Exercise input -
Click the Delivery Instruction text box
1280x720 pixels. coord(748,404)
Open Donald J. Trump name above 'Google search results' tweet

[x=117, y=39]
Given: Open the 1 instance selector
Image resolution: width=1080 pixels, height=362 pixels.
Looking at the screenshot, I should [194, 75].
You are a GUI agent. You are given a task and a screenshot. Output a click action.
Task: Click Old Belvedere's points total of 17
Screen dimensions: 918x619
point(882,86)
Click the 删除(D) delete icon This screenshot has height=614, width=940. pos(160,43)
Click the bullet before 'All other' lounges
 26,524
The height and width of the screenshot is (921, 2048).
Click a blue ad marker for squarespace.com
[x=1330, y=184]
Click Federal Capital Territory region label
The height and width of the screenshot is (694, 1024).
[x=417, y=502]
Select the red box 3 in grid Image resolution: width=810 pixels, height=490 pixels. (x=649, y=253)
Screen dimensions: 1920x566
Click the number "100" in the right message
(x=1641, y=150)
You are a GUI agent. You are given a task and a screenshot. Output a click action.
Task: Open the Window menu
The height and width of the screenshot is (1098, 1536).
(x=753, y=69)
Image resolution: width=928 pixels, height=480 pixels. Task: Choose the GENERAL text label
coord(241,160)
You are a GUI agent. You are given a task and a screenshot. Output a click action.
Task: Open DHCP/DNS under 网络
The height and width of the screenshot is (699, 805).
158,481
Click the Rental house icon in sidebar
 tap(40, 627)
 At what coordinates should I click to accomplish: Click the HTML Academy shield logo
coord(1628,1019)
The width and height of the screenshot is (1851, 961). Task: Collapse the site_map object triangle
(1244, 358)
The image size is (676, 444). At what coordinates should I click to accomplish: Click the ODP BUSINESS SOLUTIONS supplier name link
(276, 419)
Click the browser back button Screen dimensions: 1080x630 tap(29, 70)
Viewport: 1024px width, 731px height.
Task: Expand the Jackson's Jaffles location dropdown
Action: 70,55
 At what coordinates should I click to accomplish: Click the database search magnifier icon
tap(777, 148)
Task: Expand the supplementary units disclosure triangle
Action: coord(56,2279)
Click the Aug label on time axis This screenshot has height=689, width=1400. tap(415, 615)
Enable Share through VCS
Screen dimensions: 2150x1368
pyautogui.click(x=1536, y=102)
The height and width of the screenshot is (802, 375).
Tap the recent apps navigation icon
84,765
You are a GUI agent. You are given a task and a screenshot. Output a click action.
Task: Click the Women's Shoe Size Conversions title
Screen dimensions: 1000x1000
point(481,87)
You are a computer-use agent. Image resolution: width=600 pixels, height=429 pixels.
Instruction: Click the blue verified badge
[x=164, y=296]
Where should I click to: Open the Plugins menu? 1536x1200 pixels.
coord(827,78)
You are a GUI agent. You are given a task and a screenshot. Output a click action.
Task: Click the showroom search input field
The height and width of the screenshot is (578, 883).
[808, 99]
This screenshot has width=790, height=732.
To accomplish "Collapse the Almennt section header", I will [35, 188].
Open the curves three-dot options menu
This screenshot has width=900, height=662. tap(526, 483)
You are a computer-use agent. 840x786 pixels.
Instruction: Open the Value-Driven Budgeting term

Set problem -
Could you reproduce the listing from the line containing "The width and" down to the line containing "[x=164, y=296]", with every "screenshot" swapped for "screen capture" and nothing else altered?

Answer to this exercise -
The width and height of the screen capture is (1851, 961). Task: Collapse the site_map object triangle
(1244, 358)
The image size is (676, 444). At what coordinates should I click to accomplish: Click the ODP BUSINESS SOLUTIONS supplier name link
(276, 419)
Click the browser back button Screen dimensions: 1080x630 tap(29, 70)
Viewport: 1024px width, 731px height.
Task: Expand the Jackson's Jaffles location dropdown
Action: 70,55
 At what coordinates should I click to accomplish: Click the database search magnifier icon
tap(777, 148)
Task: Expand the supplementary units disclosure triangle
Action: coord(56,2279)
Click the Aug label on time axis This screen capture has height=689, width=1400. tap(415, 615)
Enable Share through VCS
Screen dimensions: 2150x1368
pyautogui.click(x=1536, y=102)
The height and width of the screen capture is (802, 375).
Tap the recent apps navigation icon
84,765
You are a GUI agent. You are given a task and a screen capture. Output a click action.
Task: Click the Women's Shoe Size Conversions title
Screen dimensions: 1000x1000
point(481,87)
You are a computer-use agent. Image resolution: width=600 pixels, height=429 pixels.
Instruction: Click the blue verified badge
[x=164, y=296]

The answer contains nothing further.